美少女になったら人生イージーモードだと思ったけど案外そうでもありませんでした。

ファーストなサイコロ

H660

私は自身の領域にかえって来た。まあ一瞬なんだけどね。空間移動を覚えた私は宇宙のどこへだって一瞬で移動できる。色々とスパルタだったが、アーミュラの奴の特訓で私は神としてのレベルがかなり上った気がしてるからね。自身の領域の、自身の城へと帰ってきたよ。

「おかえりなさいませラーゼ様。何か食べますか?」

「デザートとお茶をお願いね」

「かしこまりました」

 ドラクのやつが執事服を着て出迎えくれる。最初は会話もできないような不気味なやつだったが、日々その成長が著しいドラクは今や私の執事である。ドラクにもいくつか星を任せてたりもする。聖杯をその身に宿してるドラクは既に私よりもそのエネルギーだけなら多いしね。私はあまり大きな力をいきなりつけると、アクトパラスとゼンマイに怪しまれるからね。だからドラクの方に回してるのだ。

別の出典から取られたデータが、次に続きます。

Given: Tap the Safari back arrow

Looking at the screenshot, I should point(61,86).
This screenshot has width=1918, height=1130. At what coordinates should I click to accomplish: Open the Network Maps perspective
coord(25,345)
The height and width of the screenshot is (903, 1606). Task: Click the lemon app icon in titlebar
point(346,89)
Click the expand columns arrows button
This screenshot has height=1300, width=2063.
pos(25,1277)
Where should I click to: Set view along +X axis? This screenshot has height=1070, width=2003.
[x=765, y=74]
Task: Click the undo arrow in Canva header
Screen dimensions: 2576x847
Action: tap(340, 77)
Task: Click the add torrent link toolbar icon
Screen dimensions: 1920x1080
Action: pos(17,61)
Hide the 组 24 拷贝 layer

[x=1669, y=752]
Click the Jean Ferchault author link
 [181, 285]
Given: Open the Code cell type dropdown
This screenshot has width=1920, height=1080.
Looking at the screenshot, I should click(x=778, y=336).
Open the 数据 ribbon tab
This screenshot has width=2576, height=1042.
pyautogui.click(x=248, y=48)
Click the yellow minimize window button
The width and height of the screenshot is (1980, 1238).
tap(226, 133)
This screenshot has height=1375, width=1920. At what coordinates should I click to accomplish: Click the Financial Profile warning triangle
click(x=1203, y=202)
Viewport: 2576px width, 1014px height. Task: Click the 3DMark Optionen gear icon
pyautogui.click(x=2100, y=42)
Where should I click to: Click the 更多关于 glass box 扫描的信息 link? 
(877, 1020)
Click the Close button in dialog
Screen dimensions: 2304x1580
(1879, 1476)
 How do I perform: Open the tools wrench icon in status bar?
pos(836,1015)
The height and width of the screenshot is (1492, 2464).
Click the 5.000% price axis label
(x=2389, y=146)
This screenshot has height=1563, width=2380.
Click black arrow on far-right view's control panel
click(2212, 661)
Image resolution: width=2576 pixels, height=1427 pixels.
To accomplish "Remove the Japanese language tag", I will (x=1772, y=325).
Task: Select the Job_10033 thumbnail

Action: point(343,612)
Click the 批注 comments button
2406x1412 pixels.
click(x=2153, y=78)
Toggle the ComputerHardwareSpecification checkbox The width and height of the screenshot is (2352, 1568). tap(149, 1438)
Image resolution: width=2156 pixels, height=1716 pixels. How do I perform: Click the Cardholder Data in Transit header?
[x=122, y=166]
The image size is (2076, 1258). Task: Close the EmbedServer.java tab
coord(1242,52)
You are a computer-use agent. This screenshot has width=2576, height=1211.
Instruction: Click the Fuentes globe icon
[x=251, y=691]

 それにドラクは謎生物。もしも超強くなっても、そういう生命体だったと言うことでいいだろう。まあそもそもあの二人はこっちに関心ないから、ドラクの事もそこまでしらないだろう。彼奴等の中ではドラクはきっと黒いモヤの印象のままだろうしね。

「ふう……全く、緊張しちゃった」

「お疲れ様です」

「んんー!」

 私が腰掛けたテーブルにケーキとお茶を用意するドラク。そしてそのまま小さなフォークを使ってショートケーキを切って、私の口元に寄せてくれたからそれをパクっとする。甘い……まるで生き返るようだったからそんな声が出た。

「とりあえず向こうはゼンマイがそれぞれの素体を作ってくれるらしいわ。こっちは私の素体を作るのに集中することになりそう」

「自分が行ければ良いのですが」

「ドラクの存在は過去には無いからね。流石にそれは無理だよ」

 実際ドラクは神ともドラゴンとも遜色ない力があるからね。たしかにドラクをどうにかして送り込めたら、勝ち確ではある。でも流石にどれだけ小細工をしたとしても、流石にドラクを過去に送り込むことは不可能だ。アーミュラの目をごまかせる……とは思えない。

「ズラララバライトは?」

「大浴星にいらっしゃいますよ」

「気に入ってるね」

「はい、なにせラーゼ様からの贈り物ですから」

 神ともなると贈り物は星単位である。とりあえずズラララバライトの機嫌を取って悪いことはないからね。温泉で満たした星を送ってやったのだ。自分の宇宙で作れそうなものだが……ドラゴンと神はあんまり関わりないのが普通の関係らしいからね。

 そういうのはなかったらしい。だから私が送ってやったその星をズラララバライトは気に入ってる。なにせドラゴン形態のままお風呂に入れるからね。ズラララバライトも幸せ、私もズラララバライトに色々と協力してもらってその豊富な知識を得られて幸せ。つまりはウインウインの関係なのだ。

 私は目の前に映像を出して、ズラララバライトと話すことにした。